Other methods, such as heat dissipation sensors, are also utilized, often employing a ceramic material that changes its thermal properties based on water content.
Water Potential and Plant Uptake
The energy status of soil water directly dictates its availability to plants, as water must move from the soil into the roots. For a plant to absorb water, the water potential in the root must be lower, or more negative, than the soil water potential. This creates the necessary energy gradient for flow, linking the physics of the soil to the biology of the plant.
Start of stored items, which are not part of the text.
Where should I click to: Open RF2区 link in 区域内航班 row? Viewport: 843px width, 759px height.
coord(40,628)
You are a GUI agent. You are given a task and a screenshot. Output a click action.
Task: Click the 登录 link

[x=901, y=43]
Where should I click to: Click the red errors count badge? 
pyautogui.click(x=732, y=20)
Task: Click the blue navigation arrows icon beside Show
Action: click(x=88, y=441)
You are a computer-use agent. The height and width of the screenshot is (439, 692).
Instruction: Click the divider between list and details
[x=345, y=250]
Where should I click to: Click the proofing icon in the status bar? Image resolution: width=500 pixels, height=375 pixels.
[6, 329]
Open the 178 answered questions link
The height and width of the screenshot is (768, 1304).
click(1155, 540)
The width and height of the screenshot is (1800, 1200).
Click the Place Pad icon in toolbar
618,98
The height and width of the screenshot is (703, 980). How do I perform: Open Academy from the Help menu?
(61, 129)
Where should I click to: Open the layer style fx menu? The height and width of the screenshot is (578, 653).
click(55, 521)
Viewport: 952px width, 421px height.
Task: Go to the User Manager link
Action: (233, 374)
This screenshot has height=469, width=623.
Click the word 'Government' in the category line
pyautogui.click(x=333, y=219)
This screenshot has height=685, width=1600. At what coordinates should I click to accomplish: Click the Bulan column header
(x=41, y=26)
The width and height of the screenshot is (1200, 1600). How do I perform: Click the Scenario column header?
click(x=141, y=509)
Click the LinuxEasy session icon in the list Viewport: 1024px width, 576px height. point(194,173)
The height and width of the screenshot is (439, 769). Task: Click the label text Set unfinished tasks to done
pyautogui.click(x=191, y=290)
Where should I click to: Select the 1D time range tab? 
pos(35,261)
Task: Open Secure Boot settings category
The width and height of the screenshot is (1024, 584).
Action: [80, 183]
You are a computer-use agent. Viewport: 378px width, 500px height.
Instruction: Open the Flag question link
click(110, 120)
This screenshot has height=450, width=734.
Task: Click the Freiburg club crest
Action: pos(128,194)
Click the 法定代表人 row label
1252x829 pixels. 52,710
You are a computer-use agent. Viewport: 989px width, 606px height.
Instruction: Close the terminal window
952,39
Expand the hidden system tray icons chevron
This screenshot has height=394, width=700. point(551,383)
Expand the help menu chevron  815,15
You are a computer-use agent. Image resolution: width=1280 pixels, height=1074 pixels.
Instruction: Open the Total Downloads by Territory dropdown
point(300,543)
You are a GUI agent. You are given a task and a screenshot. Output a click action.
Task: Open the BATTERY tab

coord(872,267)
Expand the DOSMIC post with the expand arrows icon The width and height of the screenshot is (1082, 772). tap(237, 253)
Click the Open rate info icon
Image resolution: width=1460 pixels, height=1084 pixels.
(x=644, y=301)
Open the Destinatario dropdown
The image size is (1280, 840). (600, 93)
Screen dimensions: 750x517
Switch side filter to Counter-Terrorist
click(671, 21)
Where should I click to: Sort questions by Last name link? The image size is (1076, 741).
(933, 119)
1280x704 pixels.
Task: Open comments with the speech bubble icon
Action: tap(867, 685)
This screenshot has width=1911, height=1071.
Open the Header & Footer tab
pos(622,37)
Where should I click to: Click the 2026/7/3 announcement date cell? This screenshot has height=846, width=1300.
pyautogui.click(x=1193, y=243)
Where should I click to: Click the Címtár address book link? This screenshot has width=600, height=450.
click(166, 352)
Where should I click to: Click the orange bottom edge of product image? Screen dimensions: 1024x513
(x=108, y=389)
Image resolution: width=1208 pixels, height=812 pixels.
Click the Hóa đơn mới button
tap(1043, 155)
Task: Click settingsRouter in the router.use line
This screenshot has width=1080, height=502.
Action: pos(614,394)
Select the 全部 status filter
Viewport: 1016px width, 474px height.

Two specific thresholds of soil water potential are relevant to agriculture and plant physiology. Monitoring the soil water potential between these two values allows growers to optimize irrigation and prevent crop stress.
Field Capacity
Field Capacity represents the upper limit of useful water storage. This is the potential at which gravitational drainage has effectively ceased, typically occurring around -10 to -33 kPa, depending on the soil texture. Water held at a potential higher than this point will drain away quickly.
Permanent Wilting Point
The Permanent Wilting Point marks the lower limit of water availability. At this potential, the water is held so tightly by the soil matrix that the plant cannot extract it quickly enough to prevent irreversible damage. This point is conventionally set at -1500 kPa, and represents the potential at which plants can no longer sustain their physiological processes.